[RECORDS SUPPLIED Boundary: Start]

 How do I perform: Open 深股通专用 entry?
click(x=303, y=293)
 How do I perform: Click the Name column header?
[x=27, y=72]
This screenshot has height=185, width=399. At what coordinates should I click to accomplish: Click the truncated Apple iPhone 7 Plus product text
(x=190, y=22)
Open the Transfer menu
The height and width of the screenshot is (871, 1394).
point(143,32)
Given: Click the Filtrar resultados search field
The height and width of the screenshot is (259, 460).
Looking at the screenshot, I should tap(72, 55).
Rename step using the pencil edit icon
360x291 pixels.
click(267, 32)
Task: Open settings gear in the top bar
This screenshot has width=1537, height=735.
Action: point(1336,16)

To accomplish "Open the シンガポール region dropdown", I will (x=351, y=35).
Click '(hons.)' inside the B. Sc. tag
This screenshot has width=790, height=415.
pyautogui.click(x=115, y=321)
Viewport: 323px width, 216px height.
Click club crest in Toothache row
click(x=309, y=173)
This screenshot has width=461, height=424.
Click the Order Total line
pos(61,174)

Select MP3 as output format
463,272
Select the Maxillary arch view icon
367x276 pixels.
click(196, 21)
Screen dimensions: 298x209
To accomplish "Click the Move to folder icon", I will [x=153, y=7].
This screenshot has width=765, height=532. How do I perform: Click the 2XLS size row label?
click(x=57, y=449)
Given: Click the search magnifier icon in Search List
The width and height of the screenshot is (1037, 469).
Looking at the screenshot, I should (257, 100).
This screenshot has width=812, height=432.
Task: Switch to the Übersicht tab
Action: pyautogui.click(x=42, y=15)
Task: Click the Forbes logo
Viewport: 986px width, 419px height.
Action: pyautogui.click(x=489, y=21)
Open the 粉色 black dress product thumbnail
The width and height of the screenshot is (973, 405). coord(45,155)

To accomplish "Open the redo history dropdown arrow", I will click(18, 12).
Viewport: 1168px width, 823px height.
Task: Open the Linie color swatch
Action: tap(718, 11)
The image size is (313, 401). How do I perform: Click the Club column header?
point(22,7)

[RECORDS SUPPLIED Boundary: End]

# WHAT YOU NEED TO DO
Keeping every word and mark as it is, print the entries above.

# THE ANSWER
 How do I perform: Open 深股通专用 entry?
click(x=303, y=293)
 How do I perform: Click the Name column header?
[x=27, y=72]
This screenshot has height=185, width=399. At what coordinates should I click to accomplish: Click the truncated Apple iPhone 7 Plus product text
(x=190, y=22)
Open the Transfer menu
The height and width of the screenshot is (871, 1394).
point(143,32)
Given: Click the Filtrar resultados search field
The height and width of the screenshot is (259, 460).
Looking at the screenshot, I should tap(72, 55).
Rename step using the pencil edit icon
360x291 pixels.
click(267, 32)
Task: Open settings gear in the top bar
This screenshot has width=1537, height=735.
Action: point(1336,16)

To accomplish "Open the シンガポール region dropdown", I will (x=351, y=35).
Click '(hons.)' inside the B. Sc. tag
This screenshot has width=790, height=415.
pyautogui.click(x=115, y=321)
Viewport: 323px width, 216px height.
Click club crest in Toothache row
click(x=309, y=173)
This screenshot has width=461, height=424.
Click the Order Total line
pos(61,174)

Select MP3 as output format
463,272
Select the Maxillary arch view icon
367x276 pixels.
click(196, 21)
Screen dimensions: 298x209
To accomplish "Click the Move to folder icon", I will [x=153, y=7].
This screenshot has width=765, height=532. How do I perform: Click the 2XLS size row label?
click(x=57, y=449)
Given: Click the search magnifier icon in Search List
The width and height of the screenshot is (1037, 469).
Looking at the screenshot, I should (257, 100).
This screenshot has width=812, height=432.
Task: Switch to the Übersicht tab
Action: pyautogui.click(x=42, y=15)
Task: Click the Forbes logo
Viewport: 986px width, 419px height.
Action: pyautogui.click(x=489, y=21)
Open the 粉色 black dress product thumbnail
The width and height of the screenshot is (973, 405). coord(45,155)

To accomplish "Open the redo history dropdown arrow", I will click(18, 12).
Viewport: 1168px width, 823px height.
Task: Open the Linie color swatch
Action: tap(718, 11)
The image size is (313, 401). How do I perform: Click the Club column header?
point(22,7)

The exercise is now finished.